Success isn’t what you start. It’s what you don’t stop.

When you spend time inside New Zealand’s best manufacturing businesses there’s a pattern that shows up again and again.

  • They don’t launch more initiatives
  • They don’t chase the latest tool
  • They don’t rely on heroic effort or last‑minute pushes. They keep doing the basics. Day after day, week after week.
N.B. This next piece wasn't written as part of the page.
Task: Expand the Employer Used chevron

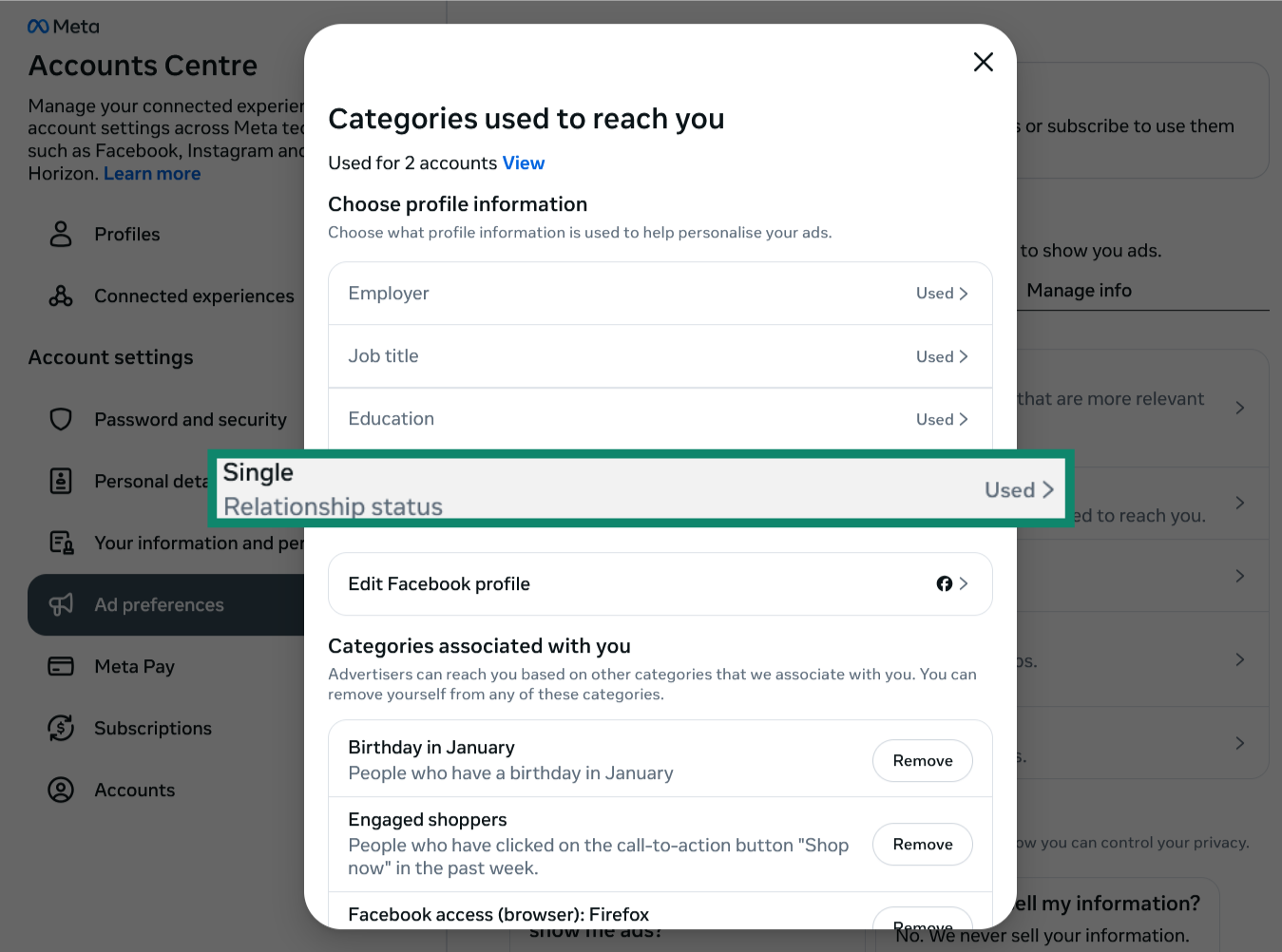Action: [963, 294]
Long after most other businesses have moved on to something new.

David Altena is Head of Growth & Partnerships at SpartSpace.ai & C0-Founder & Host of The Better SMB Podcast. david@altena.solutions

Not because they have better ideas. But because they’re more disciplined about the unglamorous ones and that is where the real performance gap opens up.
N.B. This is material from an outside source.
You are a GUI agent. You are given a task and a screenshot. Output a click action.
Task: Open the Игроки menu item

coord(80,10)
Ask most manufacturers what separates the best businesses in their sector from the rest, it’s likely you’ll hear a familiar list: better equipment, smarter technology, bigger balance sheets, the best people. Attributes that feel largely out of reach.

 

Rob Bull is Director of the New Zealand Lean Academy. rob@nzla.nz

Strip those answers back and they share a common thread, the belief that top performance is driven by circumstances you can’t replicate.
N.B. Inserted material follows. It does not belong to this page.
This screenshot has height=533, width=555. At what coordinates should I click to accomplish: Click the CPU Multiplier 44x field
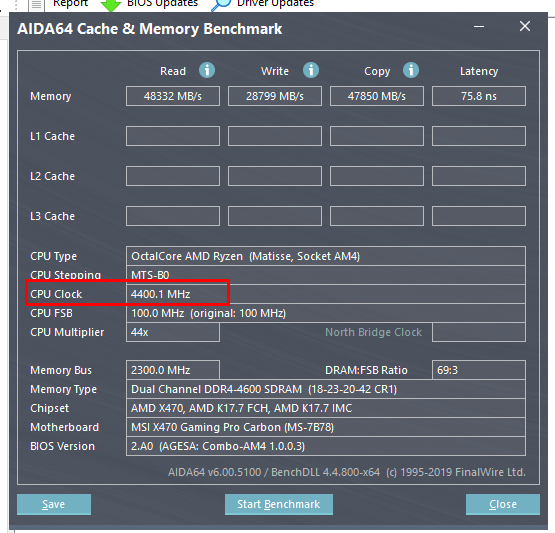(x=173, y=332)
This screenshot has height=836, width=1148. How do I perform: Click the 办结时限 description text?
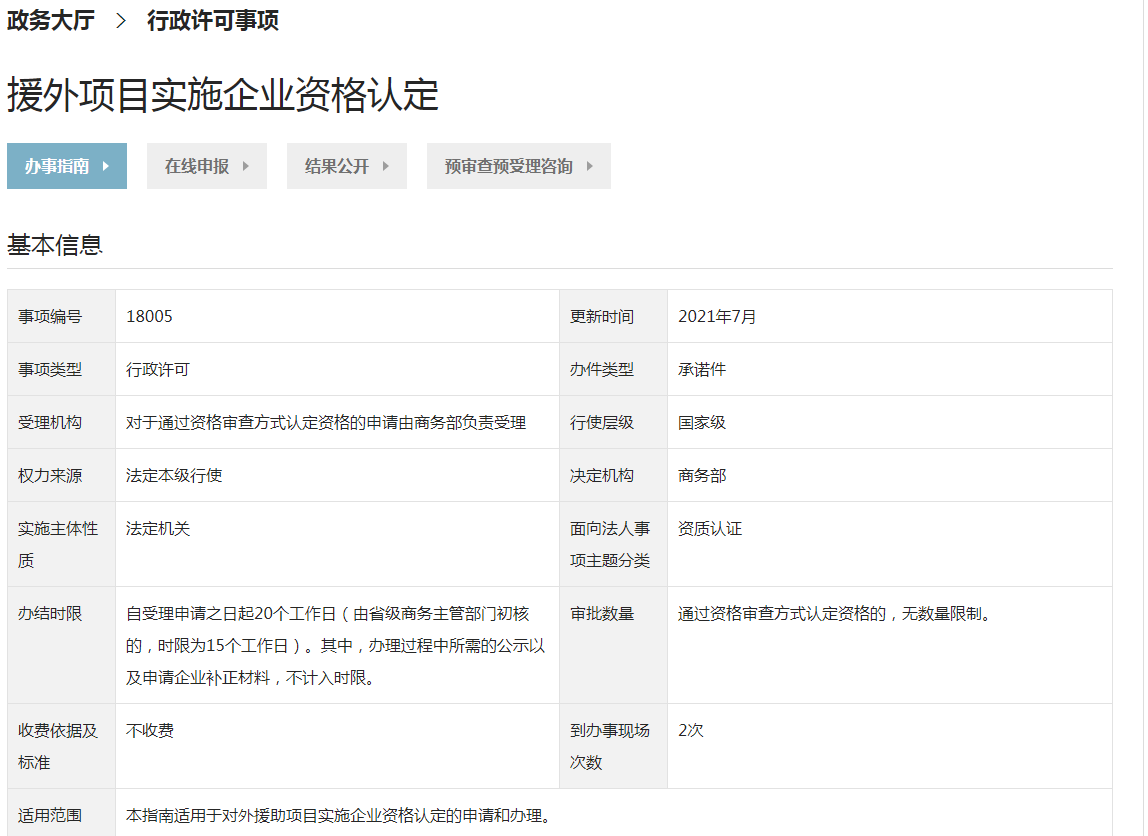(x=336, y=646)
The truth is harder, and more uncomfortable. The advantage of the 1% isn’t what they know. It’s what they refuse to let slide.

World-class manufacturers don’t have better luck or bigger budgets. They do the hard, boring, strategic work, consistently. That should be the most motivating fact in New Zealand manufacturing right now.

“Anyone can buy the equipment. It’s culture and operational excellence that set you apart.”

Dave Bunting, Managing Director, Architectural Glass Products

Dave Bunting put it plainly in an episode of The Better SMB Podcast: the equipment is not the advantage. Any competitor can buy the same press, the same CNC, the same ERP system. What doesn’t come off the shelf is the operational discipline and leadership culture to make the equipment perform through people.

AGP’s approach is instructive. A flat organisational structure. Daily meetings where data drives the conversation. Hiring for cultural fit, not just technical skill. None of it is exotic. All of it is deliberate.

It is simple. But simple is not easy.

The Consistency Advantage

Sustainable success is not about a single brilliant decision, but is built from thousands of small ones made (or not made) consistently over time delivering compounding results.

The businesses pulling ahead aren’t doing more things. They’re doing the right things more reliably.

They know their numbers and look at them every day. Standard operating procedures are followed. Their leaders understand that strategy is worthless if it only lives in a document. They stay close to the work and to the people doing it.

As Dave Bunting puts it:

“What gets measured gets worked on. Being disciplined is key, you can’t just do it for a week and then forget about it for six weeks.”

That’s not a lean insight. It’s a leadership one; it’s exactly where most businesses fail.

The pattern is familiar. A daily huddle starts well. It runs for a few weeks. Then the MD gets busy. Attendance drops. It becomes optional. Then it disappears altogether.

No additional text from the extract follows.